Manufacturing AUTOMATION

Ford Canada CEO says company not wavering from $700M investment in Ontario

February 16, 2017
By Aleksandra Sagan The Canadian Press

Feb. 16, 2017 – Ford’s commitment to investing in its Ontario facilities has not wavered since the election of U.S. President Donald Trump, the head of the automaker’s Canadian operations said Thursday.

“We’re very committed to our manufacturing footprint here in Canada,” Mark Buzzell said in an interview during a media day at the Canadian International AutoShow.

Ford promised last fall it would inject $700 million into its Canadian operations as part of a labour deal reached with Unifor, which represents about 6,700 workers at the company’s facilities in Ontario.

That money will go towards Ford’s engine plants in Windsor, Ont., and its assembly plant in Oakville, Ont., said Buzzell, who took over as Ford Canada’s president and CEO last month.
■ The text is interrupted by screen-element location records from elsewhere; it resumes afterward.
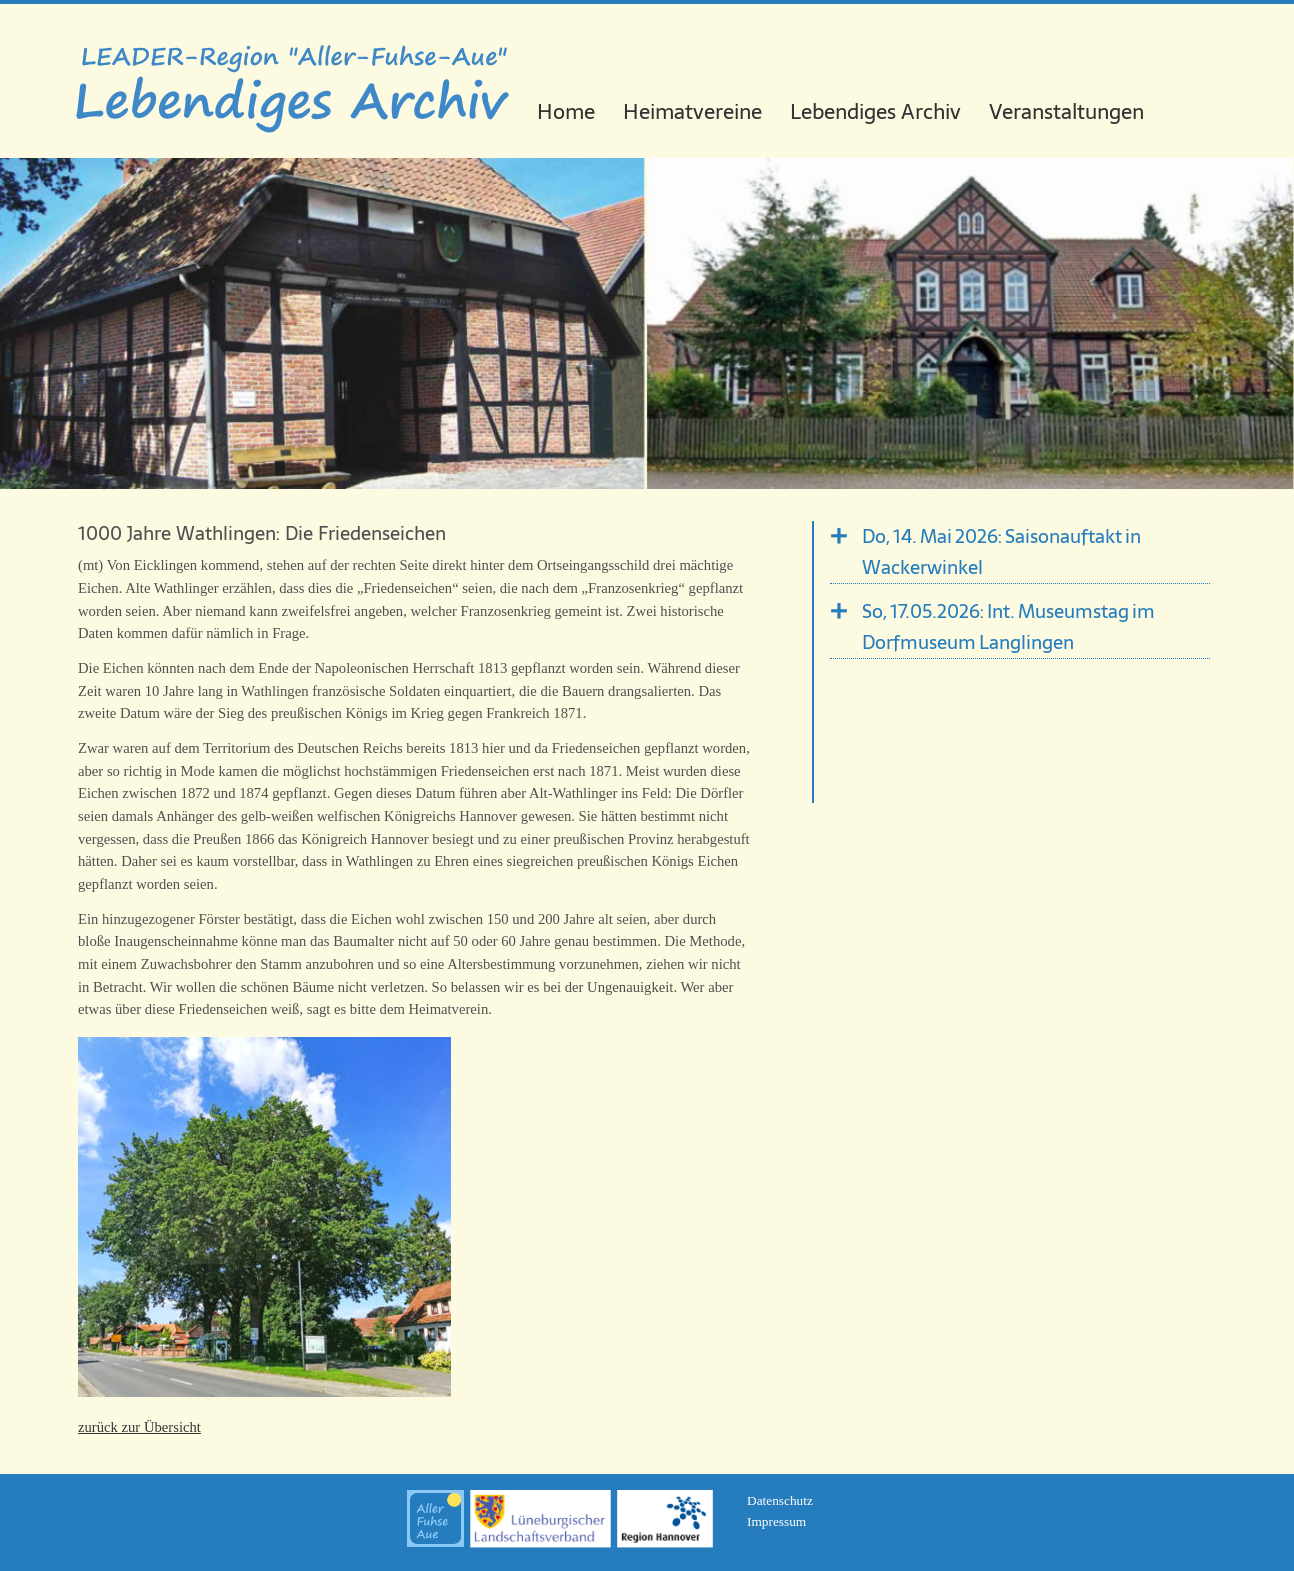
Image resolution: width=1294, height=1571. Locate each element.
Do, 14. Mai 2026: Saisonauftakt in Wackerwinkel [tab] (1001, 552)
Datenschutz (780, 1500)
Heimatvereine (692, 111)
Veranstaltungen (1066, 111)
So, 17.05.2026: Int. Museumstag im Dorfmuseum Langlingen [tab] (1008, 627)
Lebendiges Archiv (875, 111)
“We’ve got a really good globally competitive situation for us here in Oakville,” Buzzell said, adding that the vehicles it produces there — the Ford Edge, Ford Flex, Lincoln MKX and Lincoln MKT — are exported to more than 100 countries.


In total, the so-called Detroit Big Three automakers committed about $1.5 billion in investments to their Canadian operations after weeks of collective bargaining with Unifor.

Since Trump became president promoting protectionist policies, questions have arisen over whether the automakers remain committed to those investments.

Last month, prior to Trump’s inauguration, Ford scrapped plans to build a US$1.6 billion auto plant in Mexico and shifted investment to the U.S. The company said market forces led to the decision.

Trump has also kick-started efforts to renegotiate the North American Free Trade Agreement, spoke of the need to implement border tariffs and withdrawn U.S. participation in the Trans-Pacific Partnership.

Buzzell said it’s difficult to speculate on how such policies could affect the auto sector, but added that Ford is a big proponent of free trade and believes NAFTA has served it well. He said Ford wants to see trade agreements that are fair, provide an even playing field and prevent currency manipulation.